Please find the lines in the following records that hold "option", and copy them.
▽
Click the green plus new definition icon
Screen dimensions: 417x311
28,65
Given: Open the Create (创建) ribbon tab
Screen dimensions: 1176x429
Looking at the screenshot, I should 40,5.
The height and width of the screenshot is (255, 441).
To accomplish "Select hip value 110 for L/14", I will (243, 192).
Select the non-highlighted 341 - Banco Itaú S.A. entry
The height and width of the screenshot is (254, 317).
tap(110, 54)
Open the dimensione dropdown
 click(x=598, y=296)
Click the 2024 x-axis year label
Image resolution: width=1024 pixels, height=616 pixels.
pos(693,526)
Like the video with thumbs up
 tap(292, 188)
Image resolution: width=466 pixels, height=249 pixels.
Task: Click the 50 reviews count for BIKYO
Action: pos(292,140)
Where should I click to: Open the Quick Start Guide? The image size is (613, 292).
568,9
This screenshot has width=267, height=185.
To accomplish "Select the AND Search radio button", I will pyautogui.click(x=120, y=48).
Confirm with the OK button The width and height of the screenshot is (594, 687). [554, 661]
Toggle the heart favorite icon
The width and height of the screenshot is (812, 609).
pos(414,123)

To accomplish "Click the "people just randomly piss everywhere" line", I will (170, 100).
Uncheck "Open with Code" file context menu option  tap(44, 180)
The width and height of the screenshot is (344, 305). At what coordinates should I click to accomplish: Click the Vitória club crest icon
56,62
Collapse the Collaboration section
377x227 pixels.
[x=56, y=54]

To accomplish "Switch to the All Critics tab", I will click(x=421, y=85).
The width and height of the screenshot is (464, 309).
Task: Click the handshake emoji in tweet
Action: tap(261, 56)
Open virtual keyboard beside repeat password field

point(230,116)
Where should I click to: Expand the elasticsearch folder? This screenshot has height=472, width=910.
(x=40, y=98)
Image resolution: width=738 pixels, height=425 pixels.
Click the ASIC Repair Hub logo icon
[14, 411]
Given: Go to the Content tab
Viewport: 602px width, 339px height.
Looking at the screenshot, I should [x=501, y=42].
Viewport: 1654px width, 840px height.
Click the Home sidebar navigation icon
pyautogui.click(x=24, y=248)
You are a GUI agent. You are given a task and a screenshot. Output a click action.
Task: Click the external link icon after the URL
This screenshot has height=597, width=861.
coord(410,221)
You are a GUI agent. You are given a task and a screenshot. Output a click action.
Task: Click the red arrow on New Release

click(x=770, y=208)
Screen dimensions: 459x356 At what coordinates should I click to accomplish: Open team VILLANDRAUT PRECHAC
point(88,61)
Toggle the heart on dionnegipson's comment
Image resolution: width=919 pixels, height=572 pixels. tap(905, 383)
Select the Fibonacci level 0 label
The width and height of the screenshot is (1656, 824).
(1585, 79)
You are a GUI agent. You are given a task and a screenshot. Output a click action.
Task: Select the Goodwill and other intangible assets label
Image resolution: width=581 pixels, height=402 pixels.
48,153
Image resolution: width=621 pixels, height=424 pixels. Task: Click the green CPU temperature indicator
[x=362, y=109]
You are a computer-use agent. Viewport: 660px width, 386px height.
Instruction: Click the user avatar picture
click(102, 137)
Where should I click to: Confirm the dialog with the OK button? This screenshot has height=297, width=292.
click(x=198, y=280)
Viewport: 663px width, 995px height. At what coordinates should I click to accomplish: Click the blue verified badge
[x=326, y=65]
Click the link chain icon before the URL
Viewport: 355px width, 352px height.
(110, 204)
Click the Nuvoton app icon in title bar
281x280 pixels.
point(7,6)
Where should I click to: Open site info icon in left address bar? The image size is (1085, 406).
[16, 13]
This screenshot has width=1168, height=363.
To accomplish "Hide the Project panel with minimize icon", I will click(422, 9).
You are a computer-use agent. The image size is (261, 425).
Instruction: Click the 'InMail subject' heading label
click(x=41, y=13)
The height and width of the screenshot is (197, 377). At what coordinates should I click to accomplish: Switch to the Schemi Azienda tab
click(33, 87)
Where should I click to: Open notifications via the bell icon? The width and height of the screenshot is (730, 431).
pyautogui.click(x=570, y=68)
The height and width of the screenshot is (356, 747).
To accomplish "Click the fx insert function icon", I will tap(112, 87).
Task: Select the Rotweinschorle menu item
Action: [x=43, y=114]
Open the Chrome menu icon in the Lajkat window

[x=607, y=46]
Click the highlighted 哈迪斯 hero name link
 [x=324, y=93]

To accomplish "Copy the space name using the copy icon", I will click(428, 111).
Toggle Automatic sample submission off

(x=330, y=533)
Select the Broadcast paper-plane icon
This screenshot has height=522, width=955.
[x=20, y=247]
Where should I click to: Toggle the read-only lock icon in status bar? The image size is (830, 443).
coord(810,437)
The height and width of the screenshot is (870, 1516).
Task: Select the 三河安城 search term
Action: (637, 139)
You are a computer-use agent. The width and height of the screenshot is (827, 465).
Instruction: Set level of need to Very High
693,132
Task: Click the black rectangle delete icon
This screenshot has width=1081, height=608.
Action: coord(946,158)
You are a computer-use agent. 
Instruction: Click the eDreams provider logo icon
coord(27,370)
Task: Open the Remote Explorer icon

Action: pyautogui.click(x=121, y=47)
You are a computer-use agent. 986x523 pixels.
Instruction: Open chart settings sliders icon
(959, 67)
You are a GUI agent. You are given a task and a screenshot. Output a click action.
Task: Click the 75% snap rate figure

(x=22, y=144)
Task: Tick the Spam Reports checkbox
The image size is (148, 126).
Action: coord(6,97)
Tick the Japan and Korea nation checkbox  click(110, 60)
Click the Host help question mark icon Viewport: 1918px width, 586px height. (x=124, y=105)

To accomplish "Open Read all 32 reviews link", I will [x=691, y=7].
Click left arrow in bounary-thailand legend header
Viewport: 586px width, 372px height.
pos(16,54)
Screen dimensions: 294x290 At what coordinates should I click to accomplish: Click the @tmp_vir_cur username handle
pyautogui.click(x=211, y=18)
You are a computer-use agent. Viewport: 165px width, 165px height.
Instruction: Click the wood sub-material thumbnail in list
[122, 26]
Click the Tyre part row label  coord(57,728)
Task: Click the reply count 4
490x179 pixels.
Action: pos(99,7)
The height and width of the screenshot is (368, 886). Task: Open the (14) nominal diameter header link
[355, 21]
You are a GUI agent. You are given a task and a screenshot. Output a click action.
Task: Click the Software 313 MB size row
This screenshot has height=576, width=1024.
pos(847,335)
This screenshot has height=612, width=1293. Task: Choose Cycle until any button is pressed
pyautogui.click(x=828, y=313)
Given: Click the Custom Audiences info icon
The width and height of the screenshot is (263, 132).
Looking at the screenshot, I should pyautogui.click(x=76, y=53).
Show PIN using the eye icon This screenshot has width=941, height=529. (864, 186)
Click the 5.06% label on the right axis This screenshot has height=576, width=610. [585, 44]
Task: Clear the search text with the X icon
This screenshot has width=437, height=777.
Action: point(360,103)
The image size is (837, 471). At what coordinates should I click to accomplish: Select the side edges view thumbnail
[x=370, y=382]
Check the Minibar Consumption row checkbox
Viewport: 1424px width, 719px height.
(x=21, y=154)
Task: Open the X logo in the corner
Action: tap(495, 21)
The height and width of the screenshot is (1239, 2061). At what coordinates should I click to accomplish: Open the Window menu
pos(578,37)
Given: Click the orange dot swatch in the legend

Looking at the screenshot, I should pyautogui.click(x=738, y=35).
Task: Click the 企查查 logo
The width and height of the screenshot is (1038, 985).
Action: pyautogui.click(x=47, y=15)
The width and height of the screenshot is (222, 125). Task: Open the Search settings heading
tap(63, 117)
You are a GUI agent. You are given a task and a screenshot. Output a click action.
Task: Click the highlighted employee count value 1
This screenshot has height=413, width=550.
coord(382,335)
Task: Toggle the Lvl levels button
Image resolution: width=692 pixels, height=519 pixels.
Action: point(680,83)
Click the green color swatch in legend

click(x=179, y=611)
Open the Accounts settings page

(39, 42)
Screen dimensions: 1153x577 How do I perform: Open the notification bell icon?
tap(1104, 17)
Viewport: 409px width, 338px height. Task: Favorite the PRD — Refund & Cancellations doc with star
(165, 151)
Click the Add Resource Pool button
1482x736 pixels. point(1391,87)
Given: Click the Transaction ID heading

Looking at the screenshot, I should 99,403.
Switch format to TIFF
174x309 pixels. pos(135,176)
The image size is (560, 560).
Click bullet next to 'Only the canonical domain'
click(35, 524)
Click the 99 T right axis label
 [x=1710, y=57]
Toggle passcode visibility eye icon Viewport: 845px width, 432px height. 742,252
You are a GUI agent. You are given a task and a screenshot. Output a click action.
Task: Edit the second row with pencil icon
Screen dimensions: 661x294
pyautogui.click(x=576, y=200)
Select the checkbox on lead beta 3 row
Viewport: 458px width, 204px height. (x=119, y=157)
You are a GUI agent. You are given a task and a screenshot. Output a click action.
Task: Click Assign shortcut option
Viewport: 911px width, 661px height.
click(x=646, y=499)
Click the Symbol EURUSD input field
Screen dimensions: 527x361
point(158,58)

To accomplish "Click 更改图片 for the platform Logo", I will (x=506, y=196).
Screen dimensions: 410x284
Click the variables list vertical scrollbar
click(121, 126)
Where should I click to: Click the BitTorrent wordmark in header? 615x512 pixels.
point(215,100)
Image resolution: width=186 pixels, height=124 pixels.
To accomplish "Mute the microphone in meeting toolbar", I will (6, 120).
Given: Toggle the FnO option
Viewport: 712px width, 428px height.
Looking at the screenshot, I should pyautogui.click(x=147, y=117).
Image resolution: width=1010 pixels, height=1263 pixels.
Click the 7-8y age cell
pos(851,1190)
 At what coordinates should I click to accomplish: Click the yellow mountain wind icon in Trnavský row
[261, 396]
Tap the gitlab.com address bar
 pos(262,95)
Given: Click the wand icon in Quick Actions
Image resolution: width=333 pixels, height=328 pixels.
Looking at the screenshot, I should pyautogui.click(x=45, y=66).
△
* Exercise solution *
Uncheck "Open with Code" file context menu option  tap(44, 180)
Task: Click Assign shortcut option
Given: Toggle the FnO option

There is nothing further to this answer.